Police in Brazil plan on using facial recognition to identify protesters who rampaged through government buildings, escalating state surveillance in a move that has alarmed privacy and human rights experts.
Thousands of protesters vandalised Brazil’s Supreme Court, Congress and presidential offices in Brasilia last Sunday, seeking to oust leftist President Luiz Inacio Lula da Silva, who narrowly defeated incumbent Jair Bolsonaro in October’s vote. Police have arrested about 1,000 people, and said they would use biometrics “to identify those responsible for acts of vandalism”.
Facial recognition operates in 21 of Brazil’s 27 states, be it for monitoring urban transport or tracking school attendance. Rights groups say their rollout was opaque, with no public consultations or clarity on how the data is used and protected. While authorities justify the surveillance on security grounds, technology experts worry about privacy violations and the potential for profiling and discrimination, particularly of Black and indigenous people. Since 2019, 90% of people arrested using facial recognition in Brazil were Black, according to Panoptico, a project that monitors facial recognition use in Brazil.
“As a tool of mass surveillance, facial recognition is an expedited patchwork solution that demonstrably fails time and time again at meeting the security objectives it purports to enable,” said Matt Mahmoudi, a researcher at Amnesty Tech, an arm of Amnesty International that counters digital repression.
“It also erodes fundamental rights. Historically, marginalised communities are at particular risk; as is the privacy of Brazilians at large,” he added. For residents in Rio de Janeiro’s Jacarezinho favela, facial recognition could soon be an everyday hazard.
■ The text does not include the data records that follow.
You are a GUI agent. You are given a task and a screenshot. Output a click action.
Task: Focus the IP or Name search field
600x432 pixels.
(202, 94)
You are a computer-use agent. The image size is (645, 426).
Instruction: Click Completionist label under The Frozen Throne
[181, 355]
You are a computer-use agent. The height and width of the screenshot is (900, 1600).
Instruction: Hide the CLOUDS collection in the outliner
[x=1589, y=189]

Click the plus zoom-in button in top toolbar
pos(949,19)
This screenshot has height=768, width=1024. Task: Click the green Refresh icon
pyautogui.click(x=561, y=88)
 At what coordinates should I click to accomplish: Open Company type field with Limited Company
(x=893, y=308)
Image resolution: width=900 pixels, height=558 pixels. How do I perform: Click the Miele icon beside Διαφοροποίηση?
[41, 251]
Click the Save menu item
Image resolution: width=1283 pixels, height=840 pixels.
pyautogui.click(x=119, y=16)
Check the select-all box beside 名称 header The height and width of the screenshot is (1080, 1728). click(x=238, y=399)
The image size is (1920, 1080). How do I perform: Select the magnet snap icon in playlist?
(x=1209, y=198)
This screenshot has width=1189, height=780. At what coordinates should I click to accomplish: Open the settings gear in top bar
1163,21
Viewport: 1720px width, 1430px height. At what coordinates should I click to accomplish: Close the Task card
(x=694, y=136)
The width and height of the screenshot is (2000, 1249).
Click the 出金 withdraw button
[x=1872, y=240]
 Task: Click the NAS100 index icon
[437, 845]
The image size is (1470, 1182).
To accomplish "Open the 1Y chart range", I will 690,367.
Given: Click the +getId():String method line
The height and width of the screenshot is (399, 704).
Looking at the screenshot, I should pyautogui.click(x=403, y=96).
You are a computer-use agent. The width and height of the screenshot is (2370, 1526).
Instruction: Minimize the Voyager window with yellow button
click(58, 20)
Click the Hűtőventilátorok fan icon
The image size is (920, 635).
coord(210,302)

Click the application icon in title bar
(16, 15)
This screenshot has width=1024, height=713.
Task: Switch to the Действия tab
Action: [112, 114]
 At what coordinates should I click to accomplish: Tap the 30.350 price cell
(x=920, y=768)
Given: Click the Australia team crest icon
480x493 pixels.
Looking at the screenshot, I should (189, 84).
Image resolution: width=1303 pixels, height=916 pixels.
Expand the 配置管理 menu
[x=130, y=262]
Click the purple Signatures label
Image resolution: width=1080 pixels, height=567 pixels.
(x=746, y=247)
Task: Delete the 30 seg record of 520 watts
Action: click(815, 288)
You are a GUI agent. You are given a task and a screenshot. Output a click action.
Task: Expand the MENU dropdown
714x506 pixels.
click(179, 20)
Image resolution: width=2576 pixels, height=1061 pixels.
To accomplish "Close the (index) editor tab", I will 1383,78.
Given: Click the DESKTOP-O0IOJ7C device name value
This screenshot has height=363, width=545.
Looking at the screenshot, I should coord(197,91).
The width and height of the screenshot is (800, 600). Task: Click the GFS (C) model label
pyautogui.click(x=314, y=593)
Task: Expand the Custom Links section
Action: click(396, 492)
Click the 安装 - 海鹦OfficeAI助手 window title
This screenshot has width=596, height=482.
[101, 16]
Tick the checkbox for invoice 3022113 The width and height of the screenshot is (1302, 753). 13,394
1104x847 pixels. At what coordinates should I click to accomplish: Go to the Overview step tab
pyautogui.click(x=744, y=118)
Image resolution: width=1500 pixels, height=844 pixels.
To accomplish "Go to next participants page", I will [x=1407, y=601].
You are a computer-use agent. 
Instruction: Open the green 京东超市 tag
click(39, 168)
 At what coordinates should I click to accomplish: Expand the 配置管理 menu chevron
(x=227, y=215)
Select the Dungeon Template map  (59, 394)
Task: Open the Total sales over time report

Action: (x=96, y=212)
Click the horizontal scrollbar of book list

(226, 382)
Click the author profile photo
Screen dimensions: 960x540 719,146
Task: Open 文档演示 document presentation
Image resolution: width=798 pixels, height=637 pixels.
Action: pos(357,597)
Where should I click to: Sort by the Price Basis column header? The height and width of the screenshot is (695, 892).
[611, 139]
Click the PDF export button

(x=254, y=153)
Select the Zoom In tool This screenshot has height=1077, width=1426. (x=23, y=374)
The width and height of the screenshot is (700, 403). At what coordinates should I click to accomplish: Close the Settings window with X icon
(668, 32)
Already, Jamila worries whenever her 23-year-old son steps out of their modest home, fearing he may be stopped by the police — or encounter something worse. Her sprawling shantytown in Rio de Janeiro’s north, home to about 60,000 mostly Black and poor residents, has endured decades of violence between criminal gangs and the police.
Last year, authorities said they would install nearly two dozen surveillance cameras in the favela, exacerbating Jamila’s fears for her son.